A mathematical analysis of Einstein's equations tells us that the agreement between the two approaches is not coincidental. It can be shown that, in all phenomena of weak gravitational effects and where the gravitating bodies are moving slowly compared to light, the two theories must almost agree. In our discussion of the escape speed in Chapter 3, we saw how to measure the relative strength of gravity. We use the criterion of the escape speed in the present context to understand the difference between ‘weak’ and ‘strong’ gravity. The rule is simple: compare the escape speed V with the speed of light c. If the ratio V/c is very small compared to 1, the gravitational effects are weak. If the ratio is comparable to 1, say between 0.1 and 1, the gravitational effects are strong (see Figure 6–1). Referring back to Table 3–2, we see that the gravitational effects are weak in all cases except on the surface of neutron stars.

THE PROBLEMS OF LARGE-SCALE STRUCTURE

More than seven decades have elapsed since Friedmann proposed his mathematical models that describe the expanding Universe. As we saw in Chapter 9, these models lead to the conclusion that the Universe was created some 10–15 billion years ago in a big explosion (the so-called big bang) after which it has been expanding but more and more slowly because of brakes applied by gravity. This model also tells us that the Universe was very hot to begin with, and dominated by radiation, but with expansion it has cooled down and the temperature of the radiation background today is 2.73 kelvin (see Figure 9–10) as measured by the COBE satellite and other groundbased detectors. And one other set of relics of the hot era, namely the light nuclei like deuterium, helium, etc., are found in the right amount all over the Universe. Thus, we concluded the last chapter with a fair degree of confidence in the big–bang scenario.

However, over the last quarter of a century astronomical observations have become more sophisticated and the views of the largescale structure of the Universe they present go well beyond the simplified assumptions of a ‘homogeneous and isotropic Universe’. We shall see, for example, in Figure 10–1 how galaxies are distributed over the sky in depth. The dots in the figure represent galaxies and their distribution is clearly not smooth, as a homogeneous Universe would have us believe.

WAS THERE REALLY A BIG BANG?

The big-bang cosmology described in the last two chapters has a large following amongst the astronomical community. The models of Friedmann are able to account for the observed expansion of the Universe, for the smooth background of microwave radiation, and for the abundance of light nuclei that cannot be generated inside stars. Are these not good enough reasons for believing in the overall picture?

Playing the devil's advocate in this chapter, let me voice a few dissenting views. First, a scientific theory, howsoever successful it may be, must always be vulnerable to checks of facts and conceptual consistency. Even a well established theory like Newton's had to give way to Einstein's when it was found wanting under these checks (see Chapter 5). The formidable facade of big-bang cosmology is likewise developing cracks that can no longer be plastered over.

_STATED PROBLEM 1_:
In the cosmology passage, what temperature is given for today's radiation background?
_STATED PROBLEM 2_:
Print the stretch of the cosmology passage from "WAS THERE REALLY" through "be plastered over.".

_ENTRIES_:

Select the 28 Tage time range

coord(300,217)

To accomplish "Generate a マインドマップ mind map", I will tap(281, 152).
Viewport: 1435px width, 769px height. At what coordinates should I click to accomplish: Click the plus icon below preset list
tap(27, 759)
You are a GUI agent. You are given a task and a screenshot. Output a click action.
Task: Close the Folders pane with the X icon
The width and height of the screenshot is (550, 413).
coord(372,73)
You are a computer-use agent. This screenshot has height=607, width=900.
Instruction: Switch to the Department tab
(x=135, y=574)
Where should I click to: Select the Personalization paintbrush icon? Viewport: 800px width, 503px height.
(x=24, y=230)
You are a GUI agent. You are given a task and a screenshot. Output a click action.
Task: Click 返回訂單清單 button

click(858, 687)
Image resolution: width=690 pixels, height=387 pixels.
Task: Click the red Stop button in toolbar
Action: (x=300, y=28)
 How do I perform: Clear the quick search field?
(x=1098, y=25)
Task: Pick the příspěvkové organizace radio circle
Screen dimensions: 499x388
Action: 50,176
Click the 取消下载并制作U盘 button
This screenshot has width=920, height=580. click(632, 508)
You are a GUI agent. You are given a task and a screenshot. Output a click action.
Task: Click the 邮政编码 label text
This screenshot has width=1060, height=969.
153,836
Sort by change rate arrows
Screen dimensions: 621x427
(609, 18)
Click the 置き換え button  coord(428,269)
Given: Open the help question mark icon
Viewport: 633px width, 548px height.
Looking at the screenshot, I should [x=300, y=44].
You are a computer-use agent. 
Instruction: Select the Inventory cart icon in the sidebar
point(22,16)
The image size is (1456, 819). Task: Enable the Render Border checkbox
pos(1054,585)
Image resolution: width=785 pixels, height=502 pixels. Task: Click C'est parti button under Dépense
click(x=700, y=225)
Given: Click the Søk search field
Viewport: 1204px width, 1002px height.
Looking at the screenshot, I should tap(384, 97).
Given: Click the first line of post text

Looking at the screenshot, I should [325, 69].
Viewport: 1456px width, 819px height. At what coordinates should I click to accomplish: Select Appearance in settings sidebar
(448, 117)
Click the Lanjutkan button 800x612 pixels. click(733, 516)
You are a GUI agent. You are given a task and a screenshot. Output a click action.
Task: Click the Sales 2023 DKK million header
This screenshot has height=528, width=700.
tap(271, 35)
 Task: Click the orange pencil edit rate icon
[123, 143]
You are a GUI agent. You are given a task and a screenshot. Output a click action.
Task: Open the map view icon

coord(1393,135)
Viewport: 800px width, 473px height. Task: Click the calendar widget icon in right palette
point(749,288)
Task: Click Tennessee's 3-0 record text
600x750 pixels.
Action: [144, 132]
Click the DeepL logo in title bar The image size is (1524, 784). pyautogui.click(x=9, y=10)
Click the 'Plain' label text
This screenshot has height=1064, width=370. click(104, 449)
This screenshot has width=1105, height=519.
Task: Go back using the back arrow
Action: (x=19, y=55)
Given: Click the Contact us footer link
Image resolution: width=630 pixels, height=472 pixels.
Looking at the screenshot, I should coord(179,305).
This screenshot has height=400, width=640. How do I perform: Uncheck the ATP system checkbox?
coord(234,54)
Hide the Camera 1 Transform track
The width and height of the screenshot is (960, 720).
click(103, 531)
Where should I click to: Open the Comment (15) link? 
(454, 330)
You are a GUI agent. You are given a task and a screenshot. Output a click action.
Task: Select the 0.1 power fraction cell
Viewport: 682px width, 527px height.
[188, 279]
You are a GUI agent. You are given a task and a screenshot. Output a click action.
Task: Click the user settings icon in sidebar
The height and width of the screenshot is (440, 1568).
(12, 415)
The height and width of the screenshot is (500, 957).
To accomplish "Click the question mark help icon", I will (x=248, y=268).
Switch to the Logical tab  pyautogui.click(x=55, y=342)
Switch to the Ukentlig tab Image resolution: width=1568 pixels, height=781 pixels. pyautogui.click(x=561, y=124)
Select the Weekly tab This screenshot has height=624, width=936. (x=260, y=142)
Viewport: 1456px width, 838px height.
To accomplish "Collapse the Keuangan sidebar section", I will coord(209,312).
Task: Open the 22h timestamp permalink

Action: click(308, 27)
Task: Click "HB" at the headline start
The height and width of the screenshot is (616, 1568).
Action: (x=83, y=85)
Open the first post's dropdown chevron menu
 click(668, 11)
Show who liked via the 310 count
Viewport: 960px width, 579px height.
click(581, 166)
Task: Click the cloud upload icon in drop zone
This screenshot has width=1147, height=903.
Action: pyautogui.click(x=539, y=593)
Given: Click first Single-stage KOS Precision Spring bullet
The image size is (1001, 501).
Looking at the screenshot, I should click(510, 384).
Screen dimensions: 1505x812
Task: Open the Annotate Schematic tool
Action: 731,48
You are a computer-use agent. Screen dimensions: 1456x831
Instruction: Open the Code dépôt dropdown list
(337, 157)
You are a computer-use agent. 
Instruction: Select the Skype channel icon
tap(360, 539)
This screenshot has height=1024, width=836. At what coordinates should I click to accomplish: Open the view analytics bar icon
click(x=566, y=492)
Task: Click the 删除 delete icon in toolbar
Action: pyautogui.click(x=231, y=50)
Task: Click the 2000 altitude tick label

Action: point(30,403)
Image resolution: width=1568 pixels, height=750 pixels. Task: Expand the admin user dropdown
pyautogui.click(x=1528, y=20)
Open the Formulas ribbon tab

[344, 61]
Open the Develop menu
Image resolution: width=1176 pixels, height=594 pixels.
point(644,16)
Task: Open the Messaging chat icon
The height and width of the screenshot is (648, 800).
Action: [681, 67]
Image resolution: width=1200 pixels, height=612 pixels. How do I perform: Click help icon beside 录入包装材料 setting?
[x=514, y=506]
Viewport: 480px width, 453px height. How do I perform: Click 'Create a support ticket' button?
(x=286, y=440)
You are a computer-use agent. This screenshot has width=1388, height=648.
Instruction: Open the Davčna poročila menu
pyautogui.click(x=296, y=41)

_TASK SOLUTION 1_:
2.73 kelvin

_TASK SOLUTION 2_:
WAS THERE REALLY A BIG BANG?

The big-bang cosmology described in the last two chapters has a large following amongst the astronomical community. The models of Friedmann are able to account for the observed expansion of the Universe, for the smooth background of microwave radiation, and for the abundance of light nuclei that cannot be generated inside stars. Are these not good enough reasons for believing in the overall picture?

Playing the devil's advocate in this chapter, let me voice a few dissenting views. First, a scientific theory, howsoever successful it may be, must always be vulnerable to checks of facts and conceptual consistency. Even a well established theory like Newton's had to give way to Einstein's when it was found wanting under these checks (see Chapter 5). The formidable facade of big-bang cosmology is likewise developing cracks that can no longer be plastered over.